-- TASK BRIEF --
Please print the rows below word for word, leaving every line unchanged.

-- ENTRIES SHOWN --
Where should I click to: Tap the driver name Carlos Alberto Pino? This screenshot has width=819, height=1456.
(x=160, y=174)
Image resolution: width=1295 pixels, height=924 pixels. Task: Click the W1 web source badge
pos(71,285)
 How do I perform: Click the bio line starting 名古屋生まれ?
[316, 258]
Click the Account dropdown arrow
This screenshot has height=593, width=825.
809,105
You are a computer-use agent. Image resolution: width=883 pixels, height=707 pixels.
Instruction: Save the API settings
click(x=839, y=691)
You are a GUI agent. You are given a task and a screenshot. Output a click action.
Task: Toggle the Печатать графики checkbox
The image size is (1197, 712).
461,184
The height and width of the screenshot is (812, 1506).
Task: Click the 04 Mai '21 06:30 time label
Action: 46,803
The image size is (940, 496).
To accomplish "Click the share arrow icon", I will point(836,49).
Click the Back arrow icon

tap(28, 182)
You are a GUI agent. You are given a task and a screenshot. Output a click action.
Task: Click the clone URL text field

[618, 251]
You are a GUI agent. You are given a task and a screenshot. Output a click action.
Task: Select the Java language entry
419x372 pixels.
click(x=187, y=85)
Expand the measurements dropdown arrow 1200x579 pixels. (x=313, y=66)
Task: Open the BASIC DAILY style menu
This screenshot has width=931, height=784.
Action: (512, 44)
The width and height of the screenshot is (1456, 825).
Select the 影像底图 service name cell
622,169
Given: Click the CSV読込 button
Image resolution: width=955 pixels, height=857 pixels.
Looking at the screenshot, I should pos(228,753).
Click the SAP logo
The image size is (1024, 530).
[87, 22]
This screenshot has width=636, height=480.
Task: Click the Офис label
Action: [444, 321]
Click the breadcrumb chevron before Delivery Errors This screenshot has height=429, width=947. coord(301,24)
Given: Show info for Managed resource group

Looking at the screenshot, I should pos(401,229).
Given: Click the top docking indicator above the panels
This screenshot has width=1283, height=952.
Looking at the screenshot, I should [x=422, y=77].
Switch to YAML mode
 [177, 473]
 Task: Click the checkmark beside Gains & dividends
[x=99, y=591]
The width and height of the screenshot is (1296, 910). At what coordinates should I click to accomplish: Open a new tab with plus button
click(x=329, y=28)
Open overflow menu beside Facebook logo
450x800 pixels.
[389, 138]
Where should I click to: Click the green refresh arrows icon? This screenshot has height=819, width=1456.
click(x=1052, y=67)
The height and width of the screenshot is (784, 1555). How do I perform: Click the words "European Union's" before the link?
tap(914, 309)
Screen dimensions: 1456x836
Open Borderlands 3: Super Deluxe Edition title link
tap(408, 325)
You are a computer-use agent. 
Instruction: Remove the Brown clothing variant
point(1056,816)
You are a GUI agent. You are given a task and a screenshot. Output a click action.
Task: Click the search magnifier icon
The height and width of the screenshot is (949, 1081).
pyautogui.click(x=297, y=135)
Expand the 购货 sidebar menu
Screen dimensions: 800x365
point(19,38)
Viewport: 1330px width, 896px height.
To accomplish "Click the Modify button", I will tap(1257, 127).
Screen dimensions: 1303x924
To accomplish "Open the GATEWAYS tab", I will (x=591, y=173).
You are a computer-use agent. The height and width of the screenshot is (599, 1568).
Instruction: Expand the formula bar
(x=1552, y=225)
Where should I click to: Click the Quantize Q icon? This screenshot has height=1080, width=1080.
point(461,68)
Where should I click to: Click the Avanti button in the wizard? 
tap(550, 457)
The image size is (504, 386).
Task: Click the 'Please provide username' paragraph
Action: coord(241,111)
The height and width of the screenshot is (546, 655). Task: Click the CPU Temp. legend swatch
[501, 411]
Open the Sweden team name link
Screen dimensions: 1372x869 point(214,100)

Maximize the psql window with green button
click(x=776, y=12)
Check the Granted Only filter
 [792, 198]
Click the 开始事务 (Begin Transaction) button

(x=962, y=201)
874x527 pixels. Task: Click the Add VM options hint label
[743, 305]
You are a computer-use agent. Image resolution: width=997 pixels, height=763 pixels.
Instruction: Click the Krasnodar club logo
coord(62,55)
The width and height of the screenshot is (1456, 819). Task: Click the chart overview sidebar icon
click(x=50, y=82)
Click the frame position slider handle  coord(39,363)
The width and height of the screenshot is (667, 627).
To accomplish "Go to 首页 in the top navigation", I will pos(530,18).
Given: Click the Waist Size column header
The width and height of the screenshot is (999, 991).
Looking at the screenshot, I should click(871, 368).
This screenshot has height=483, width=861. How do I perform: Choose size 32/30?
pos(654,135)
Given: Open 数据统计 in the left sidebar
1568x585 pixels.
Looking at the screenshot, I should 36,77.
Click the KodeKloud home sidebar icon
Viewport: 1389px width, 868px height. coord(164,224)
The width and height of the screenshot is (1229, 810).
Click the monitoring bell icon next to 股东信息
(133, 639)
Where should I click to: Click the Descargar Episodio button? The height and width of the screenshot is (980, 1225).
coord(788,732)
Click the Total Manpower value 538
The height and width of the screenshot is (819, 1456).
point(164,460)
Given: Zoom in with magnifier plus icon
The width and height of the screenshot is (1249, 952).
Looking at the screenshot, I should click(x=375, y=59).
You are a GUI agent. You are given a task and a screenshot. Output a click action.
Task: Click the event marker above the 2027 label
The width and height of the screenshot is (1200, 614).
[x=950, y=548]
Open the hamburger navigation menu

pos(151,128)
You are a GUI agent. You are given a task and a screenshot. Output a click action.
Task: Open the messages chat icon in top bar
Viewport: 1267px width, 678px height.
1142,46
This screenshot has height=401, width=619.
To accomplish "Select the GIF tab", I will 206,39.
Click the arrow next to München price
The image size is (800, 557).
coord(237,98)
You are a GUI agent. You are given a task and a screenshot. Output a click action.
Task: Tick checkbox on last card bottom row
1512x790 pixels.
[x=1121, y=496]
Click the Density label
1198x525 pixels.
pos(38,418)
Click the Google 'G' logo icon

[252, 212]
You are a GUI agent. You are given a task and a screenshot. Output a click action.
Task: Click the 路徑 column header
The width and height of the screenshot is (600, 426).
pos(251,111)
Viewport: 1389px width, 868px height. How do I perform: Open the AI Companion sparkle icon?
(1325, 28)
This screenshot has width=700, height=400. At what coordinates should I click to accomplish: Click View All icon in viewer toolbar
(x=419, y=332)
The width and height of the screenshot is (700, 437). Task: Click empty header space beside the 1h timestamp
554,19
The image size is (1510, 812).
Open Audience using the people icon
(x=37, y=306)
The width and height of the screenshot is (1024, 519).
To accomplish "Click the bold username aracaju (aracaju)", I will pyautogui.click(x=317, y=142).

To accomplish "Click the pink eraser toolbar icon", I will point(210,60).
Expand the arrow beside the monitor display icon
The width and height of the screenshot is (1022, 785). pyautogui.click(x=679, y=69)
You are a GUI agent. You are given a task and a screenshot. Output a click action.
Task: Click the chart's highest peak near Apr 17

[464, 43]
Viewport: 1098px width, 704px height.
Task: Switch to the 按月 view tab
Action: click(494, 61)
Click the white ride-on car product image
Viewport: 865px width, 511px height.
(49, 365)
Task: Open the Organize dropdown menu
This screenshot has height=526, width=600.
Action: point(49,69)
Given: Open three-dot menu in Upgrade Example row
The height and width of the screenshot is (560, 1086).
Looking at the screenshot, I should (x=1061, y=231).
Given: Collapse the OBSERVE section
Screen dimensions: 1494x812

-- RESULT --
Where should I click to: Tap the driver name Carlos Alberto Pino? This screenshot has width=819, height=1456.
(x=160, y=174)
Image resolution: width=1295 pixels, height=924 pixels. Task: Click the W1 web source badge
pos(71,285)
 How do I perform: Click the bio line starting 名古屋生まれ?
[316, 258]
Click the Account dropdown arrow
This screenshot has height=593, width=825.
809,105
You are a computer-use agent. Image resolution: width=883 pixels, height=707 pixels.
Instruction: Save the API settings
click(x=839, y=691)
You are a GUI agent. You are given a task and a screenshot. Output a click action.
Task: Toggle the Печатать графики checkbox
The image size is (1197, 712).
461,184
The height and width of the screenshot is (812, 1506).
Task: Click the 04 Mai '21 06:30 time label
Action: 46,803
The image size is (940, 496).
To accomplish "Click the share arrow icon", I will point(836,49).
Click the Back arrow icon

tap(28, 182)
You are a GUI agent. You are given a task and a screenshot. Output a click action.
Task: Click the clone URL text field

[618, 251]
You are a GUI agent. You are given a task and a screenshot. Output a click action.
Task: Select the Java language entry
419x372 pixels.
click(x=187, y=85)
Expand the measurements dropdown arrow 1200x579 pixels. (x=313, y=66)
Task: Open the BASIC DAILY style menu
This screenshot has width=931, height=784.
Action: (512, 44)
The width and height of the screenshot is (1456, 825).
Select the 影像底图 service name cell
622,169
Given: Click the CSV読込 button
Image resolution: width=955 pixels, height=857 pixels.
Looking at the screenshot, I should pos(228,753).
Click the SAP logo
The image size is (1024, 530).
[87, 22]
This screenshot has width=636, height=480.
Task: Click the Офис label
Action: [444, 321]
Click the breadcrumb chevron before Delivery Errors This screenshot has height=429, width=947. coord(301,24)
Given: Show info for Managed resource group

Looking at the screenshot, I should pos(401,229).
Given: Click the top docking indicator above the panels
This screenshot has width=1283, height=952.
Looking at the screenshot, I should [x=422, y=77].
Switch to YAML mode
 [177, 473]
 Task: Click the checkmark beside Gains & dividends
[x=99, y=591]
The width and height of the screenshot is (1296, 910). At what coordinates should I click to accomplish: Open a new tab with plus button
click(x=329, y=28)
Open overflow menu beside Facebook logo
450x800 pixels.
[389, 138]
Where should I click to: Click the green refresh arrows icon? This screenshot has height=819, width=1456.
click(x=1052, y=67)
The height and width of the screenshot is (784, 1555). How do I perform: Click the words "European Union's" before the link?
tap(914, 309)
Screen dimensions: 1456x836
Open Borderlands 3: Super Deluxe Edition title link
tap(408, 325)
You are a computer-use agent. 
Instruction: Remove the Brown clothing variant
point(1056,816)
You are a GUI agent. You are given a task and a screenshot. Output a click action.
Task: Click the search magnifier icon
The height and width of the screenshot is (949, 1081).
pyautogui.click(x=297, y=135)
Expand the 购货 sidebar menu
Screen dimensions: 800x365
point(19,38)
Viewport: 1330px width, 896px height.
To accomplish "Click the Modify button", I will tap(1257, 127).
Screen dimensions: 1303x924
To accomplish "Open the GATEWAYS tab", I will (x=591, y=173).
You are a computer-use agent. The height and width of the screenshot is (599, 1568).
Instruction: Expand the formula bar
(x=1552, y=225)
Where should I click to: Click the Quantize Q icon? This screenshot has height=1080, width=1080.
point(461,68)
Where should I click to: Click the Avanti button in the wizard? 
tap(550, 457)
The image size is (504, 386).
Task: Click the 'Please provide username' paragraph
Action: coord(241,111)
The height and width of the screenshot is (546, 655). Task: Click the CPU Temp. legend swatch
[501, 411]
Open the Sweden team name link
Screen dimensions: 1372x869 point(214,100)

Maximize the psql window with green button
click(x=776, y=12)
Check the Granted Only filter
 [792, 198]
Click the 开始事务 (Begin Transaction) button

(x=962, y=201)
874x527 pixels. Task: Click the Add VM options hint label
[743, 305]
You are a computer-use agent. Image resolution: width=997 pixels, height=763 pixels.
Instruction: Click the Krasnodar club logo
coord(62,55)
The width and height of the screenshot is (1456, 819). Task: Click the chart overview sidebar icon
click(x=50, y=82)
Click the frame position slider handle  coord(39,363)
The width and height of the screenshot is (667, 627).
To accomplish "Go to 首页 in the top navigation", I will pos(530,18).
Given: Click the Waist Size column header
The width and height of the screenshot is (999, 991).
Looking at the screenshot, I should click(871, 368).
This screenshot has height=483, width=861. How do I perform: Choose size 32/30?
pos(654,135)
Given: Open 数据统计 in the left sidebar
1568x585 pixels.
Looking at the screenshot, I should 36,77.
Click the KodeKloud home sidebar icon
Viewport: 1389px width, 868px height. coord(164,224)
The width and height of the screenshot is (1229, 810).
Click the monitoring bell icon next to 股东信息
(133, 639)
Where should I click to: Click the Descargar Episodio button? The height and width of the screenshot is (980, 1225).
coord(788,732)
Click the Total Manpower value 538
The height and width of the screenshot is (819, 1456).
point(164,460)
Given: Zoom in with magnifier plus icon
The width and height of the screenshot is (1249, 952).
Looking at the screenshot, I should click(x=375, y=59).
You are a GUI agent. You are given a task and a screenshot. Output a click action.
Task: Click the event marker above the 2027 label
The width and height of the screenshot is (1200, 614).
[x=950, y=548]
Open the hamburger navigation menu

pos(151,128)
You are a GUI agent. You are given a task and a screenshot. Output a click action.
Task: Open the messages chat icon in top bar
Viewport: 1267px width, 678px height.
1142,46
This screenshot has height=401, width=619.
To accomplish "Select the GIF tab", I will 206,39.
Click the arrow next to München price
The image size is (800, 557).
coord(237,98)
You are a GUI agent. You are given a task and a screenshot. Output a click action.
Task: Tick checkbox on last card bottom row
1512x790 pixels.
[x=1121, y=496]
Click the Density label
1198x525 pixels.
pos(38,418)
Click the Google 'G' logo icon

[252, 212]
You are a GUI agent. You are given a task and a screenshot. Output a click action.
Task: Click the 路徑 column header
The width and height of the screenshot is (600, 426).
pos(251,111)
Viewport: 1389px width, 868px height. How do I perform: Open the AI Companion sparkle icon?
(1325, 28)
This screenshot has width=700, height=400. At what coordinates should I click to accomplish: Click View All icon in viewer toolbar
(x=419, y=332)
The width and height of the screenshot is (700, 437). Task: Click empty header space beside the 1h timestamp
554,19
The image size is (1510, 812).
Open Audience using the people icon
(x=37, y=306)
The width and height of the screenshot is (1024, 519).
To accomplish "Click the bold username aracaju (aracaju)", I will pyautogui.click(x=317, y=142).

To accomplish "Click the pink eraser toolbar icon", I will point(210,60).
Expand the arrow beside the monitor display icon
The width and height of the screenshot is (1022, 785). pyautogui.click(x=679, y=69)
You are a GUI agent. You are given a task and a screenshot. Output a click action.
Task: Click the chart's highest peak near Apr 17

[464, 43]
Viewport: 1098px width, 704px height.
Task: Switch to the 按月 view tab
Action: click(494, 61)
Click the white ride-on car product image
Viewport: 865px width, 511px height.
(49, 365)
Task: Open the Organize dropdown menu
This screenshot has height=526, width=600.
Action: point(49,69)
Given: Open three-dot menu in Upgrade Example row
The height and width of the screenshot is (560, 1086).
Looking at the screenshot, I should (x=1061, y=231).
Given: Collapse the OBSERVE section
Screen dimensions: 1494x812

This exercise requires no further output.